- Link to my current CV (Aug 2021)
- Link to my publications on NCBI
- Link to my dissertation on Texas ScholarWorks
Single Cell Epigenomics at the Gene Regulation ObservatoryI only recently moved into this new role, but I'll be updating this space frequently with wet-lab and computational efforts.
Functional Genomics: Cardiovascular GeneticsIn the Ellinor laboratory, I worked on a variety of projects, many of which are now being published! Many of these projects also have results viewable at the Broad Cardiovascular Disease knowledge portal. A selection of publications in which I've been involved include:
- Rare Coding Variants Associated With Electrocardiographic Intervals Identify Monogenic Arrhythmia Susceptibility Genes: A Multi-Ancestry Analysis
- Epigenetic maps of chromatin states in healthy human left atrial tissue
- Genetic determinants of P-wave duration (conduction through the atria)
- A very large GWAS for the PR interval (measures conduction through the AV node)

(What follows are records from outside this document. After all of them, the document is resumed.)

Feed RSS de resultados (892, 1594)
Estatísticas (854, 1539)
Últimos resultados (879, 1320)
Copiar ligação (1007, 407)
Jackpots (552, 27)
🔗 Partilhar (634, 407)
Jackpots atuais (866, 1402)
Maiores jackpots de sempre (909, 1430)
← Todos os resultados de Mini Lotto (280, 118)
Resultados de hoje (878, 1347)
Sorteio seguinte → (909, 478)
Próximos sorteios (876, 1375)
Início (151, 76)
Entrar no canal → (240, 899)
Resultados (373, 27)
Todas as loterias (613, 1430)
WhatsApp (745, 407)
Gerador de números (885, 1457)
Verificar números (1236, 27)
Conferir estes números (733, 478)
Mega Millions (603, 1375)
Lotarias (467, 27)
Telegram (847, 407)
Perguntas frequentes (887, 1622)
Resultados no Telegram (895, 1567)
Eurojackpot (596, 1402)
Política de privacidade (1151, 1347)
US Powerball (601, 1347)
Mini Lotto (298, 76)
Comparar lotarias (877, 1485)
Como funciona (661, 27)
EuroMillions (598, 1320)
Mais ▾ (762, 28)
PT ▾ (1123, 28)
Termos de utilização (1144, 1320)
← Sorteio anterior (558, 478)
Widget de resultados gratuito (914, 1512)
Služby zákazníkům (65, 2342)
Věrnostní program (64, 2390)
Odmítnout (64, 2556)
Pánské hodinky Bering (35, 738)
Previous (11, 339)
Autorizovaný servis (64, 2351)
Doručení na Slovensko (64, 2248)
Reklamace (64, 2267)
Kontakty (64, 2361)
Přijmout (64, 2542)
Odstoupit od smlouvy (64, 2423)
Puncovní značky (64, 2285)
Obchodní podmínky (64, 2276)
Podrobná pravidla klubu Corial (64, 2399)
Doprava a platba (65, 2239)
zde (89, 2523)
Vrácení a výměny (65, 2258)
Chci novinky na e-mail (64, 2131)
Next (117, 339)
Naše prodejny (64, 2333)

- A massive single nucleus RNA-seq study of the healthy human heart
- Monogenic and polygenic contributions to AF risk
- Pitx2c promoter-enhancer interactions and AF (with Jim Martin's lab)
BioinformaticsIn October 2020, I was fortunate to be able to do two primers for the Medical and Population Genetics group at the Broad Institute on bulk RNA-sequencing best practices! Youtube videos are linked below:
- A Practical Guide To Differential Gene Expression and Pathway Analysis
- Using tximport and DEseq2 to identify differentially expressed genes: Terra tutorial
During the Fall of 2019, and over the first half of 2020, I informally taught a course on computational biology (link requires a Broad email address to access). During those sessions, we covered the following topics (links are to overview PDFs, you can use these if you credit me!):
- Big data and genomics
- single cell RNA-seq analysis using ScanPy, including subclustering
- Including using Jupyer notebooks on Terra
- History of single cell genomics
- An overview of a script I wrote to demonstrate analysis of single cell data
- Pathway enrichment & bulk RNA-seq
- Bulk RNA-seq analysis using R
- The link above is to a Terra notebook, access should be open (requires gmail address)
- I walk through this notebook in the youtube link above!
Functional Genomics: Glioblastoma multiformeIn the Iyer lab, I worked on several projects that relate to the genomics of glioblastoma multiforme (GBM).
The culmination of my work there was to profile histone PTMs in several primary GBM lesions. We also did RNA-seq from these same samples, and found that common bivalent chromatin state regions (marked by active and repressive histone PTMs at the same locus) revealed a striking enrichment for genes involved in GBM "stemness" which is thought to relate to the strong reistant GBM has to most chemotherapies. We also found that enhancers and bivalent regions clustered based on their gene expression based molecular subtype, with proneural samples forming a group, and classical/mesenchymal samples forming a second group.
In my other work during graduate school, I worked on quantifying allele specific bias in ChIP-seq. I also participated in an eQTL analysis of the GBM genome, derived from array data. In my first foray into atrial fibrillation, I did some selective genotyping of individuals undergoing cardiac ablation for treatment of AF.
Finally, I continued to work with the Aldrich laboratory, and we did some really cool studies of amino acid conservation across many phyla for the highly conserved calcium signaling protein calmodulin.